Depuis 2 ans, le Gaec de l’Arz à Plaudren dans le Morbihan utilise le Lesto’500 pour couvrir ses silos d’ensilage. Grâce à ce produit proposé par Eureden, les agriculteurs préservent la qualité de leur maïs et réduisent la pénibilité du travail quotidien.

Les associés du Gaec de l’Arz à Plaudren ont choisi la couverture Lesto’500 pour protéger leurs silos des attaques d’oiseaux. Les choucas perçaient les bâches plastiques malgré une double épaisseur et l’ajout de filet pour les repousser.

« Il y a eu jusqu’à 100 trous sur les bâches. Des ouvertures qui laissent passer l’oxygène dans ce milieu anaérobie. Nous avions donc du moisi dans l’ensilage de maïs », se rappelle Stéphanie Lorgeoux, associée au Gaec.

Les conséquences étaient multiples : perte en quantité et qualité de l’aliment, des éleveurs qui passent du temps à trier le maïs avant de le distribuer et une baisse de production laitière.

Sécurité et santé grâce au Lesto

Une démarche économique et environnementale

L’acquisition de Lesto’500 a été encouragée par une démarche parallèle avec la laiterie du Gaec. Sodiaal propose à ses éleveurs partenaires une revalorisation du prix après diagnostic en étape 3 de la Route du Lait.

« Avec cette aide, nous avons estimé un amortissement du Lesto’500 sur 8 ans », indique Christelle Thomas, associée au Gaec.
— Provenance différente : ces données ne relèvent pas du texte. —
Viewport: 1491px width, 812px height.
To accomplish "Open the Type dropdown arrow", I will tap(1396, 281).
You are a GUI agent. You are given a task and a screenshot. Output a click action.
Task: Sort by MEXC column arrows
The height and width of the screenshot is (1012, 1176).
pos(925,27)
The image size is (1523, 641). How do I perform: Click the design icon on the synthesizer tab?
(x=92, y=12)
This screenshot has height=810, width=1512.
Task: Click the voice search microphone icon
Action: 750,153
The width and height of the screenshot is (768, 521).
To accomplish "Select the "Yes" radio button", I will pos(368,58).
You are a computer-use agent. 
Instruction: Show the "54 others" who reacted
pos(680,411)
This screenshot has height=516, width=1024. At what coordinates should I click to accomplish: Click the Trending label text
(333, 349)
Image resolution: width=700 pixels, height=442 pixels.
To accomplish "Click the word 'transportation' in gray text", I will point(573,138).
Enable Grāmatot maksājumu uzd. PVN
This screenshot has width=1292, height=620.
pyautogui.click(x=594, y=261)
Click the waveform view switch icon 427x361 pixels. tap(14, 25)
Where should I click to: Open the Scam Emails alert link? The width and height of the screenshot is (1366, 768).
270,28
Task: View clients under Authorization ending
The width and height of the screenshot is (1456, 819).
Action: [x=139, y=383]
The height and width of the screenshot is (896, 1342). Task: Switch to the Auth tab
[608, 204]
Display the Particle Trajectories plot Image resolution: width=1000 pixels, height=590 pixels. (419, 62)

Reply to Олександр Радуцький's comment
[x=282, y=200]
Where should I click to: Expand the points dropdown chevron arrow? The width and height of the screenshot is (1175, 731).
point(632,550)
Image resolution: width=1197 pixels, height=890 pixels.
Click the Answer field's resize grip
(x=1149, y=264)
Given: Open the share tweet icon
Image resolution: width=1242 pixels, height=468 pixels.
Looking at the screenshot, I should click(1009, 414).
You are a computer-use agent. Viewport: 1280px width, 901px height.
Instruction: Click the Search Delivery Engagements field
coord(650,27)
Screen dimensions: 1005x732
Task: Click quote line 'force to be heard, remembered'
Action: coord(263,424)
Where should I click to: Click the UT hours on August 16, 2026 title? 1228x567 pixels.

Un critère du diagnostic porte sur l’amélioration de l’impact environnementale de l’élevage. L’utilisation du Lesto’500 participe à répondre à ce critère car il est réutilisé chaque année et limite ainsi la consommation de bâches à usage unique : un seul film 80 µm est utilisé chaque année au lieu de deux.

« Le Lesto’500 est composé de polypropylène tissé à fibre courte d’une longévité actuelle de 25 ans. Il s’adapte aussi bien au silo couloir qu’en taupinière », détaille Thierry Beurel, commercial Eureden Bretagne.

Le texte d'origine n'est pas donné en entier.